Comment avez-vous fait la connaissance du leader du PKK Abdullah Öcalan ?
Je le rencontrais pendant que je travaillais à Damas. Mais ne m’en demandez pas plus.
Je sais que vous avez rencontré le général Colin Powell.
Dans la période 1995-1996 pendant que je suivais des études à l’Université de Défense Nationale à Washington. Au même moment j’ai connu Zbigniew Brzezinski.
Quels sujets avez-vous abordé avec le général ?
Nous avons parlé surtout des leçons à tirer de l’opération « Tempête du désert » qui a eu lieu en 1991. Nous avons constaté que nos points de vue convergeaient sur certaines questions et divergeaient sur d’autres. Powell m’a fait savoir qu’il avait insisté pour que Kurdes soient soutenus au nord de l’Irak et les Chiites au sud. Mais le pouvoir politique des Etats-Unis à l’époque s’était posé des objectifs plus limités. L’idée de Bush père n’était pas de liquider Saddam Hussein mais de l’affaiblir et de le rendre plus obéissant.
Quelle est la raison de l’inimitié entre vous et l’ex ministre de la Défense Boïko Noev alors que vous étiez des amis très proches ?
Nous étions amis et nous avions aussi des relations professionnelles. Mais ne nous étendons pas sur ce sujet. Ce que j’avais à en dire je l’ai dit y compris devant la Commission des dossiers.
M. Noev, ministre à l’époque vous a fait démettre de vos fonctions d’attaché militaire à Madrid et vous a fait descendre en grade. De colonel, vous êtes devenu sous-colonel.

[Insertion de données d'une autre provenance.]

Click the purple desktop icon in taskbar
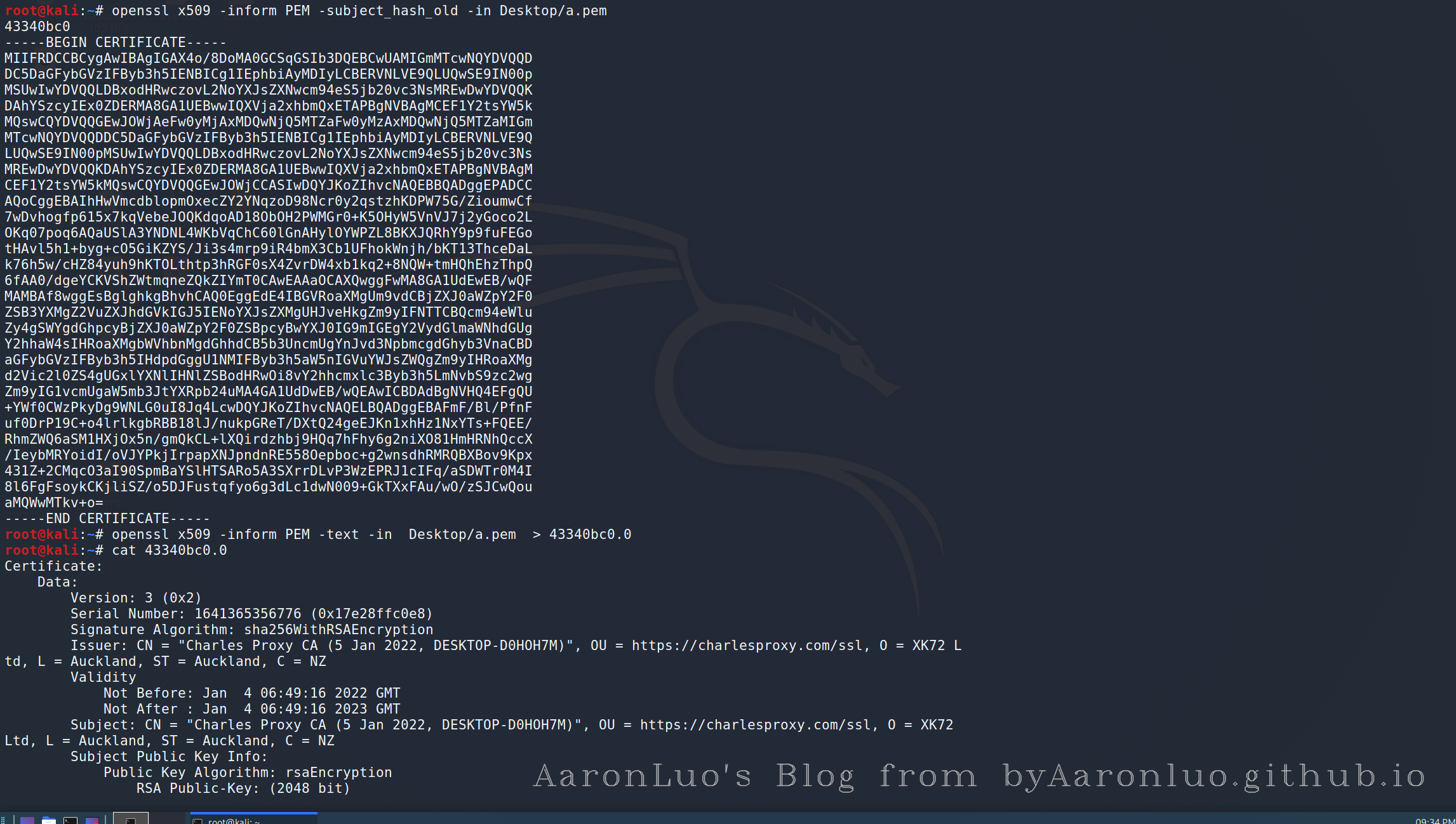The width and height of the screenshot is (1456, 824). (x=27, y=820)
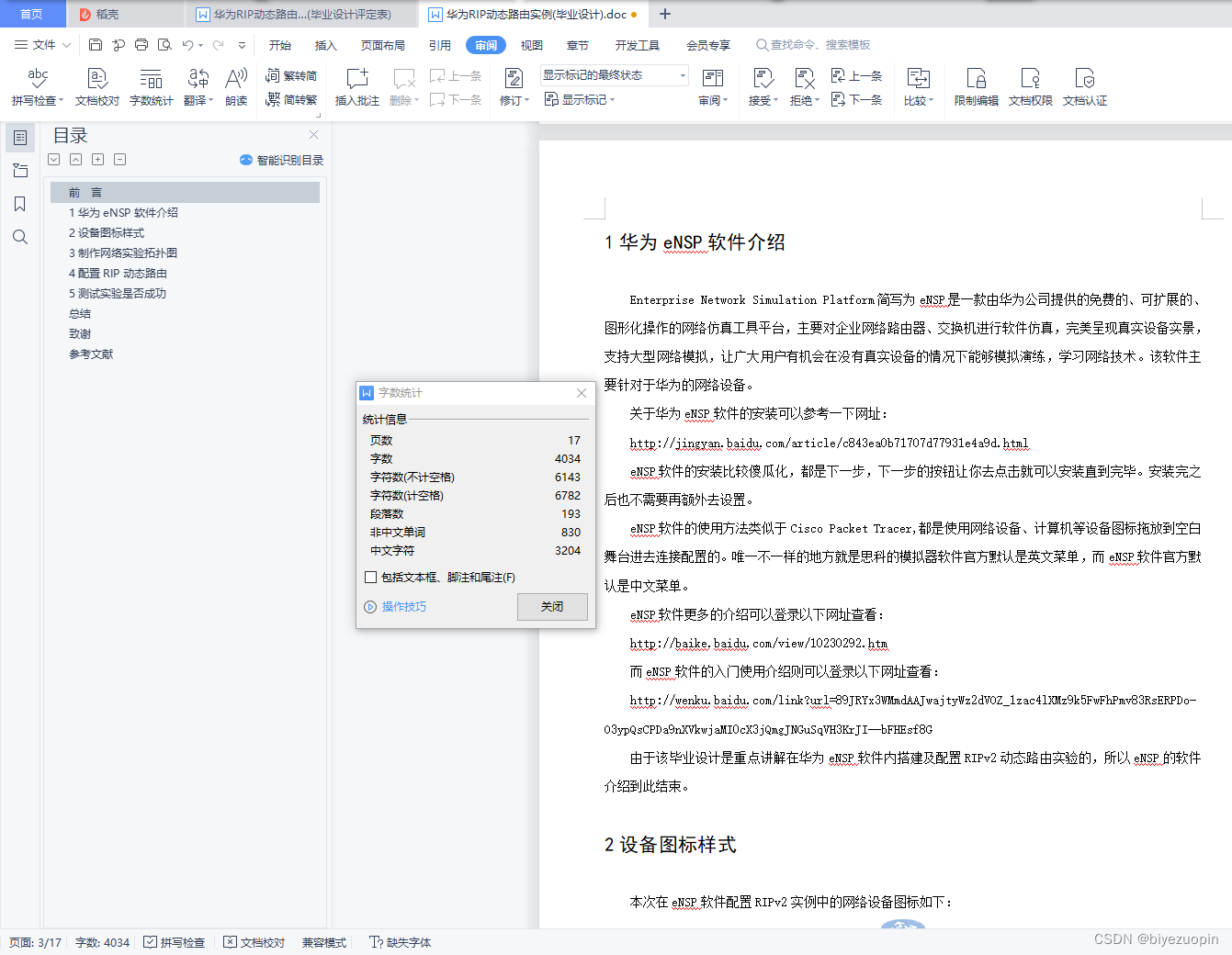Viewport: 1232px width, 955px height.
Task: Click the 关闭 button in dialog
Action: (x=552, y=607)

La justice a fini par triompher. J’ai poursuivi Noev et le Parquet en justice et j’ai gagné les procès.
Depuis quelques années vous cultivez des roses. A cette fin vous vous êtes installés à Kazanlak. D’où vous vient cet amour ?
C’est un amour qui date d’au moins 50 ans. Je suis né dans la Vallée des roses. En fait le business a été commencé par feu mon frère. Maintenant c’est mon épouse qui a pris la relève. Moi, je ne fais qu’aider car en revenant du Caire, j’étais sans emploi. Mais on travaille sérieusement. Ma femme et son partenaire font partie des cultivateurs les plus actifs de la région.
Si ce n’est pas indiscret, peut-on savoir le nom de ce partenaire ?
Ce n’est pas un secret. C’est un homme d’affaires égyptien qui s’appelle Mohamed Ibrahim et qui préside l’association d’amitié entre les Bulgares et les Egyptiens.